关于Anthropic缓存的TTL。默认5分钟非常短，如果你的用户请求间隔超过5分钟（比如用户想了一会儿再发下一个问题），缓存就失效了，下次请求又要重新写入缓存（还要多收25%的写入费）。这种场景下缓存不一定划算，要算清楚。

OpenAI缓存的1024 token门槛。如果你的system prompt不到1024 tokens，OpenAI根本不会缓存。我见过有人在system prompt里加大量空格来凑数，这是错误的——空格也是token，浪费钱。正确做法是充实system prompt的内容，让它自然超过1024 tokens。

缓存命中率和请求频率强相关。如果一个功能每天只调用几次，缓存几乎不会命中（因为TTL内不会有重复前缀）。缓存最适合高频、有固定前缀的场景。评估缓存价值时，要先算请求频率。

多租户场景下缓存不共享。OpenAI的缓存是按API Key隔离的，Anthropic也是。如果你有100个租户各自发相同的请求，他们的缓存是独立的，不会互相复用。这在多租户架构设计时要考虑进去。

哪些场景最适合缓存

最后总结一下缓存效益从高到低的场景：

RAG问答：固定的大段参考文档 + 动态问题。

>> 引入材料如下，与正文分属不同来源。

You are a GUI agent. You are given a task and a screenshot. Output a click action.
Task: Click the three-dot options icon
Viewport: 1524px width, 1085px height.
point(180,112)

缓存效益极高，文档越大效益越明显。
对话系统：固定的角色设定和长system prompt。每条消息都能复用大量缓存内容。
Few-shot学习：固定的示例集合 + 新的待处理内容。示例越多效益越高。
文档处理：先分析整个文档（缓存文档内容），再回答多个关于文档的问题。
报表生成：固定的数据格式说明 + 动态数据。每天批量生成时效益显著。

缓存是个low-hanging fruit，代码改动不大，但成本节省可以很显著。如果你的AI应用有明显的固定前缀内容，建议今天就去看看缓存命中率。